Mitten in der Nacht klingelt das Telefon und weckt mich jäh aus meinen süßesten Bloggerträumen.

boschblog (noch sehr verschlafen): „Redaktion boschblog, ich höre.“
BILDblog: „Redaktion BILDblog, guten Morgen, Herr Kollege. Wir brauchen dringend Ihre Unterstützung. Harald Martenstein wollte heute einen Beitrag für uns schreiben. Nun ist der aber leider krank geworden.“
boschblog (noch immer verschlafen): „Und was soll ich dagegen machen?“
BILDblog: „Sie müssen für ihn einspringen, bitte. Sie können uns jetzt nicht hängen lassen.“

Ganz so war es natürlich nicht. Gestern suchte das BILDblog allerdings tatsächlich im Rahmen seiner Adventsaktion nach einer Vertretung für den verhinderten ZEIT-Kolumnisten. Da auch ich Bild-Chefredakteur Kai Diekmann am liebsten von hinten sehe, fühlte ich mich natürlich berufen. Zu meiner großen Überraschung wurde ich schließlich als einer von drei Kandidaten unter über 70 Bewerbern ausgewählt, heute einen Gastbeitrag für das BILDblog zu verfassen, was mir nicht nur großes Vergnügen, sondern auch die Qual einer mehr als einstündigen Lektüre der Bild bescherte. Was für einen Großteil der Bevölkerung wie Homöopathie klingt, war für mich nah an der letalen Dosis.

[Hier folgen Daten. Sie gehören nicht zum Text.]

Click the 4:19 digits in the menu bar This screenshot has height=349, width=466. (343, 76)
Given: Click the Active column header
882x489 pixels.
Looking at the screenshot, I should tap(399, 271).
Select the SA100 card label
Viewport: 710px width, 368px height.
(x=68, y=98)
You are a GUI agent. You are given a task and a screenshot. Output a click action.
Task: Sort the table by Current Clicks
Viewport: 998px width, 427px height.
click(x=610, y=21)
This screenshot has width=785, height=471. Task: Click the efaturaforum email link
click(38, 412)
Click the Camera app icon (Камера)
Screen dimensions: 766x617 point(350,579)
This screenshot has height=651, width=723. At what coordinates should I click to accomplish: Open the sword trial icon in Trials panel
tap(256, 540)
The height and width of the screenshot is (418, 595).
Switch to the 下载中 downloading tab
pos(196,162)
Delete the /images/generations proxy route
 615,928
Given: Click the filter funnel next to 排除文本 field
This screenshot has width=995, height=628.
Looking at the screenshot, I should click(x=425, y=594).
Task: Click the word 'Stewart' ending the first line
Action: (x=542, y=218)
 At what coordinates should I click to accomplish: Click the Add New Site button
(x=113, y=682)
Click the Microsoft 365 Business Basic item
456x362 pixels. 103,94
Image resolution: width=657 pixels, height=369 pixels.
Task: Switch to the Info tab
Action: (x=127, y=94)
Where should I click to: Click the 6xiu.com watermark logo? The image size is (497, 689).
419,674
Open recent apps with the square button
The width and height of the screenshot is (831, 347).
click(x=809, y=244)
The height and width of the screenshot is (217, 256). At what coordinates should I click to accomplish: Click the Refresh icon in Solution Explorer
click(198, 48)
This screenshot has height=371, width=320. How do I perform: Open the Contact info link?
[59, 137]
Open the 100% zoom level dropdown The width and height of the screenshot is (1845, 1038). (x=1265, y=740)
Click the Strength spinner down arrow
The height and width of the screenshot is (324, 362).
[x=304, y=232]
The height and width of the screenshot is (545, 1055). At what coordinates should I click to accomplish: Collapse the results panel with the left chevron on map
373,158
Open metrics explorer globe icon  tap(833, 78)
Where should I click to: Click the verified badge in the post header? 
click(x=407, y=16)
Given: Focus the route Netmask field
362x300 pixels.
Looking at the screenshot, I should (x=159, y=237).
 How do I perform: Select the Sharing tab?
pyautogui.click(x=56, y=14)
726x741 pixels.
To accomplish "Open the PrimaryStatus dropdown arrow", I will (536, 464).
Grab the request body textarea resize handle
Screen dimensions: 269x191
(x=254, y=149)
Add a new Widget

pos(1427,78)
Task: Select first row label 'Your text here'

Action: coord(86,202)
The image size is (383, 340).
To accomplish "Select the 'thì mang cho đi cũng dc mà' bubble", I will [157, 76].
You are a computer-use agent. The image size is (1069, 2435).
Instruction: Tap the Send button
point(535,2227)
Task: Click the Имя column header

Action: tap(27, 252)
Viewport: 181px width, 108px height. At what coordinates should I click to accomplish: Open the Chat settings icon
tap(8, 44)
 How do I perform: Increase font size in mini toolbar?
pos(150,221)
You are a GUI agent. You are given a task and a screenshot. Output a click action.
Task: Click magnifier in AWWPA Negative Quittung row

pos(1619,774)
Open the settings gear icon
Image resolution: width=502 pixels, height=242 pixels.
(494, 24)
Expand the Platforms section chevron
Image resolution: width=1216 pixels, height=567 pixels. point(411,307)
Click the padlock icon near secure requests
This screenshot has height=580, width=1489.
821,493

Harald Martenstein wünsche ich auf diesem Wege noch einmal baldige Genesung – und mir ab morgen wieder die gewohnte Qualitätszeitung auf dem Frühstückstisch.

9 Antworten auf „BILDblogger für einen Tag“

  1. was ich mich bis heute frage weshalb der bild blog von bild nicht abgemahnt wird. wenn ich überlege mit welchen domains ich schon theater hatte – verwundert mich das sehr. ist aber übrigens ein genialer blog mit sehr interessanten themen der bildblog.

  2. @404: Es gab Ruhm und Ehre, damit hat man allerdings etwas gegeizt. Mit Blick darauf, dass an dem Tag gleich drei Autoren einen Gastbeitrag liefern durften, wurde lediglich auf einer übergeordneten Seite, die durch den RSS-Feed lief, auf eine untergeordnete Seite mit dem eigentlichen Artikel, die dann allerdings nicht mit dem Feed ausgeliefert wurde, verwiesen. Das war etwas schade, aber wie bei Olympia gilt: Dabeisein ist alles.